One of the booklets she brought home had a title on it that caught my eye. It said, “Who Am I?” She had written her name above the title. While the book was not about her, it is a question she will have to answer. It also reminded me of the movie I just saw called, Overcomer. That was a question asked and one that some of the characters had a hard time answering. Who you are is not the same thing as what job you do, what your marital status is, economic status or what your class rank happens to be. Who you are has so much more to it. It was bought with a price by our Creator and it defines who I am.
After the photo shoot, we hurried home and I met a group of younger moms that come over once a month to talk and pray. If there is anything I try and communicate to them is the importance of being in God’s word. You can not give what you do not have. If you want to give your family Him, be in His word. So much pressure is taken off when it is Him and His wisdom you are living from. We laughed a lot as a group and prayed about hard things. I am so thankful for each of these girls. What a privilege to take what has been learned and share. Mistakes seem to be redeemed when you can warn others not to follow your example. It is also encouraging to see that despite my sin, God works wonders in our children.

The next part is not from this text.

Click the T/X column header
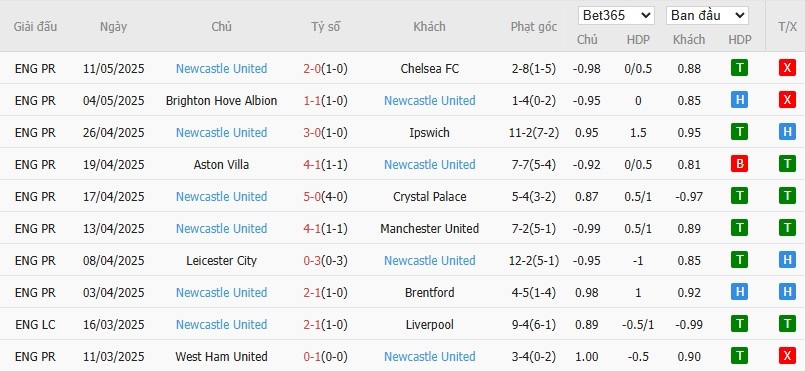click(x=787, y=27)

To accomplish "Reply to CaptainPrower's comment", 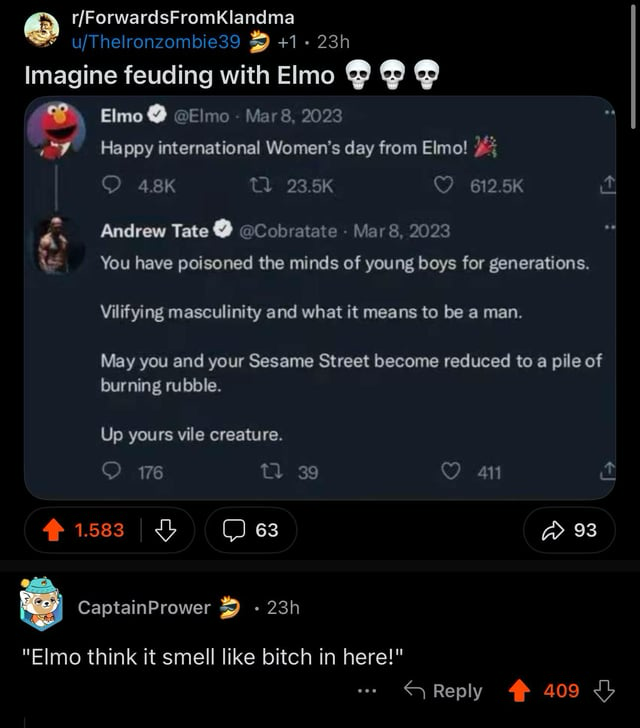I will (x=442, y=691).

I read a teaching from Jill Briscoe the other day where she talked about the grave clothes that Lazarus was wearing. These linen strips and face cloth needed to be taken off of this very much alive man. She said the most interesting thing at the end of her lesson. “Throw away your grave clothes; they are poor dress for a living person!” This got my attention and had me asking the Lord if there were any areas in my life that looked like I was still bound in grave clothes. Then the words “linen strips” stuck out to me from the verse. Linen strips were also used as bandages for wounds. Bandages are necessary for a time as a wound heals, but eventually need to be removed. How many of us have bandages on from 20 years ago?